Côté Français : plus aucune place militaire

En prenant Metz, Thionville et Strasbourg, la nouvelle Allemagne prend aussi les plus grandes places militaires de l’Est de la France. Et les deux nations restent à couteaux tirés. Personne ne doute qu’un jour ou l’autre une guerre reprendra. De leur côté, les Allemands reprennent l’idée de Vauban qui surnommait Metz « la clé du royaume ». Ils vont continuer à fortifier une ville qui était déjà renommée pour sa puissance militaire. Ils construisent des barrières au plus près de la nouvelle frontière avec la France. Parfois à seulement quelques kilomètres. Des lieux qui permettraient d’attaquer plus facilement l’Est de la France en cas de guerre. Et l’idée de faire de Metz une sorte de pivot qui permette d’attaquer soit au nord soit à l’est. Et surtout ils observent. Ils observent l’armée française complètement réorganiser ce qu’il lui reste de la Lorraine. 

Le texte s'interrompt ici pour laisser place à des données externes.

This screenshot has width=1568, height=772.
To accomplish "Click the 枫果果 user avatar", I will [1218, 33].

La France crée une "ceinture de fer"

Dès les années 1870, la France met en place ce qu’elle appelle « la barrière de fer ». Une série de forts ultra-équipés et dernier cris autour de nouvelles place fortes militaires. C’est l'ingénieur Séré de Rivière qui s’en charge. Originaire d’Albi, il fortifie plusieurs villes en France, Lille, Maubeuge, Lyon, mais aussi Charenton pour protéger l’accès de Paris. En Lorraine il choisi Toul, Verdun et Epinal qui deviennent inexpugnables. A Toul, Serré de Rivière reprend les remparts de Vauban et les met à l’heure moderne. Et surtout il ceinture ces villes de nombreux forts qui sont parvenus jusqu’à nous. Uxegney ou Sanchey pour Epinal, le Parmont au-dessus de Remiremont,  Frouard près de Nancy, Villey-le-Sec près de Toul, Douaumont près de Verdun. 

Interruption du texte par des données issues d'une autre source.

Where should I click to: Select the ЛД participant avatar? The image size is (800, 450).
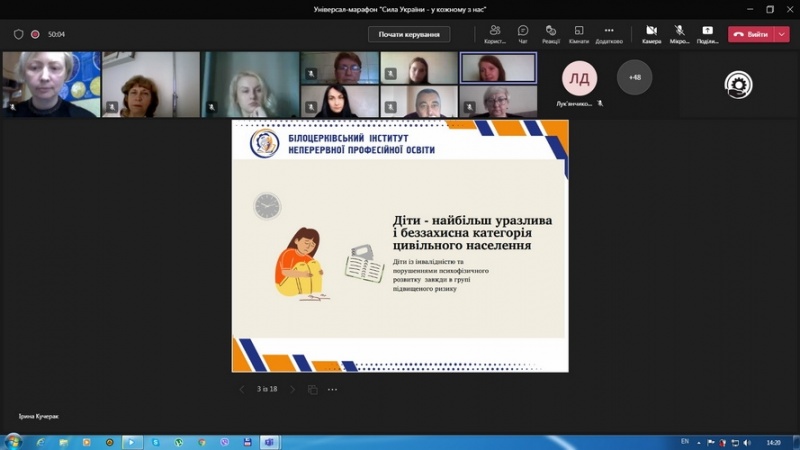click(x=579, y=77)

La ville et le fort de Villey le Sec
La ville et le fort de Villey le Sec

Toul place forte, des casernes à Nancy, Lunéville cité cavalière

Toul devient aussi place forte par le nombre de militaires qui s’y installent, on en comptera jusqu’à 42 000. De même pour Lunéville qui devient place forte des régiments de cavalerie. On ne compte plus le nombre de casernes qui sont construites dans la région qui devient la terre la plus militarisée de France. Nancy qui comptait seulement la caserne Sainte-Catherine construite par Stanislas au XVIIIe siècle, voit d’immenses casernes s’installer dans ce qui est devenu la plus grande ville de l’Est de la France. 

Une ambiance nouvelle

Des militaires des années 1880
Des militaires des années 1880

On s’habitue dans la Lorraine, qu’elle soit Allemande ou Française, à voir ces jeunes soldats arpenter les rues, y faire pas mal de tapage aussi, et faire tourner toute une série de commerces, des plus innocents aux plus coquins puisque la Lorraine devient la région qui compte le plus de maisons closes à une époque où elles sont encore largement autorisées. A Nancy, on les trouve en vieille ville, autour de l’église Saint-Epvre, signalées par des lampes rouges. Cette barrière de fer, c’est ce qui entraînera l’Allemagne, pas sûr de la franchir, à attaquer par la Belgique en 1914, ce qu’elle fera de nouveau en 1940 quand les Français, toujours oublieux des leçons du passé, reprendront l’idée d’une barrière infranchissable avec la ligne Maginot. Cette imprégnation militaire continuera bien longtemps après les deux guerres à venir après 1871, spécialisant, en quelque sorte, notre Lorraine dans le domaine de l’armée. Elle qui n’a jamais déclenché de guerre.